** Start of Reading text **
It is important to present the whole picture of how things should
be, because having such a "picture" available would prevent loss of
time caused by sorting out our differences in real time/space,
instead of sorting them out ahead in a "picture" of how things
ideally should be; There is little time left, as the destruction of
the planet is much faster than any meaningful improvements. Having
such a "picture" would expedite things, because we often strive for
different objectives, believing all the time that we want the same
thing. We all want "sustainability", but it means a thousand
different things to a thousand people! In a "picture" it could be
seen what definitions are supposed to mean.
The whole picture should show what it would look like when
everybody lives sustainably, into as small a detail as possible.
** End of Reading text **
** Start of Information shown **
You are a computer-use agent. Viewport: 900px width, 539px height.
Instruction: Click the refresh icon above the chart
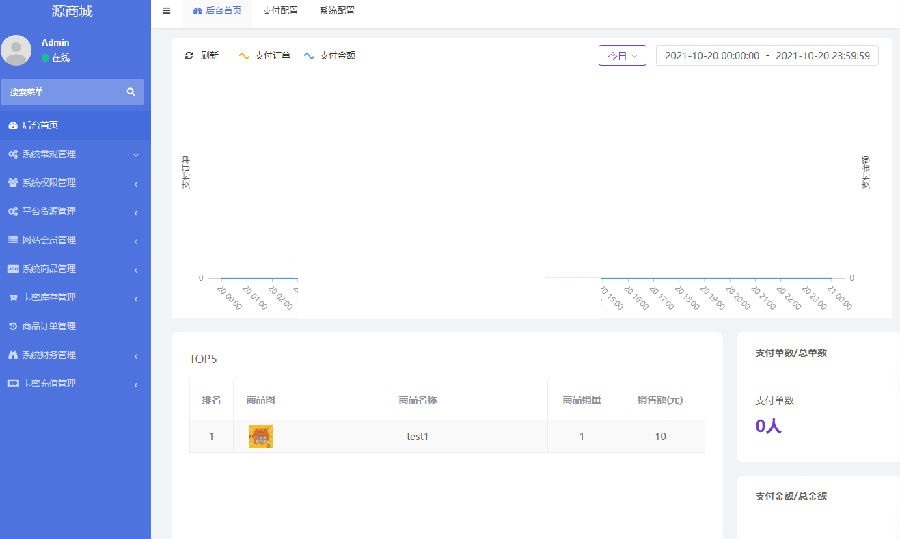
** End of Information shown **
Problem statement –
Condense the paragraph beginning "It is important to present the whole picture" from the text about sustainability into a short bulleted list that keeps its main points.

Task answer –
- Presenting the whole picture of how things should be would save the time lost sorting out differences in real time and space, since they could be settled in advance within that picture.
- Little time is left, because the planet is being destroyed much faster than any meaningful improvements are made.
- Such a picture would speed things up, because people often pursue different objectives while believing they want the same thing.
- Everyone wants "sustainability," but it means a thousand different things to a thousand people.
- A picture would show what definitions are supposed to mean.